The origins of the Armed Forces Special Powers Act (AFSPA) lie in colonial times. It was introduced by the British in 1942 as an ordinance to suppress the Quit India movement by freedom fighters. It is currently imposed in the seven northern states, including Jammu and Kashmir, which borders Pakistan. The act allows armed forces in disturbed areas to use force or to fire without warning, even if it causes death; search premises without warning; and arrest people without warrants. Most important, it provides legal immunity to armed forces for all their actions. In 1991, 53 women were allegedly raped by army personnel during a search interrogation operation in Kunan Poshpora village in Kashmir. The Indian government called the accusation “baseless” in the face of criticism from a number of international human rights watchdogs. No one from the army was ever charged.
Such misuse of AFSPA by army personnel against women is commonplace. In the northeastern states, the first such case to be reported in the media was in 1974, when a teenage girl from the state of Nagaland committed suicide after being raped by an army officer in front of village elders and left a note blaming the army. Cases like that never made the national news, however, until 2004, when a group of 30 outraged old women in the state of Manipur marched naked through the capital, Imphal, to the army headquarters with a banner reading “Indian army, rape us” to protest the rape and murder of a young girl, Thangjam Manorama, after she was picked up for interrogation by the Indian army.

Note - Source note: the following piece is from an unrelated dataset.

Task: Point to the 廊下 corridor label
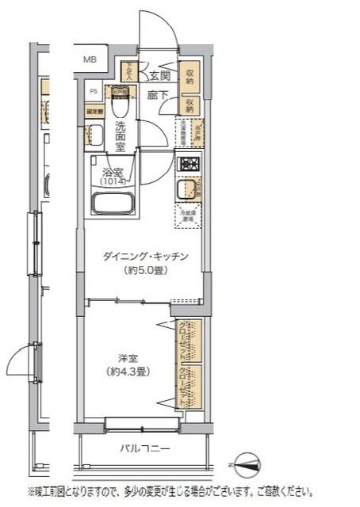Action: [x=157, y=95]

The protest made international headlines, and in its wake a committee was formed to evaluate AFSPA; it recommended that the act be made more “humane.” The promised amendment in the law is still pending. In March 2012, the United Nations asked India to revoke AFSPA, calling it undemocratic and draconian. In the newly elected BJP government, a former army chief was appointed as the minister for seven northeastern states under AFSPA.

9. Politics

Women are very poorly represented in the Indian political system, making up only 11 percent in parliament. There is a women’s reservation bill that was passed by the upper house of the Parliament in 2010, but it has been pending with the lower house ever since. If passed, it would ensure a 33 percent reservation for women in parliament.

Unsurprisingly, then, sexist and misogynist remarks by parliamentarians and political leaders never fail to lace debates around gender violence. A minister from the central Indian state of Madhya Pradesh, Babu Lal Gaur, from the BJP, said while discussing Badaun, “Rapes are sometimes right and sometimes wrong.” The head of the ruling party in Uttar Pradesh, Mulayam Singh Yadav, said, “Boys commit mistakes. But should they be hanged for it?” Abu Azmi, a Samajwadi Party leader from the state of Maharashtra, said, “Under Islam, rape is punishable … any woman if, whether married or unmarried, goes along with a man, with or without consent, should be hanged.” Twenty-one percent of the newly elected parliamentarians have serious criminal cases against them, including crimes against women.

10. Laws and reforms

Following the December 2012 gang rape and subsequent mass protests, the Justice Verma Committee was formed to review rape laws. Among its recommendations were police reforms and rehabilitative measures for survivors. The committee also insisted on the need for gender sensitization of the police, dominated by male officers and governed by archaic colonial laws, and for the recruiting of more women officers. In September 2012, a low-caste woman from the northern state of Haryana was gang-raped. In April 2013, she was imprisoned for 10 days on charges of perjury. She had withdrawn her statement against the rapists because of an economic boycott by the upper-caste council on her family. Her family members worked as agricultural laborers. With no financial help from the government, she and her family, who were dependent on the upper-caste landowners for their livelihood, had to withdraw the case in exchange of employment. According to the National Commission for Women, a rape survivor receives up to 200,000 rupees (US$3,350) within a period of one year of filing a police report. This amount is too little and comes too late to fight a never-ending legal battle against rapists. The conviction rate in rape cases across India is an abysmal 26 percent.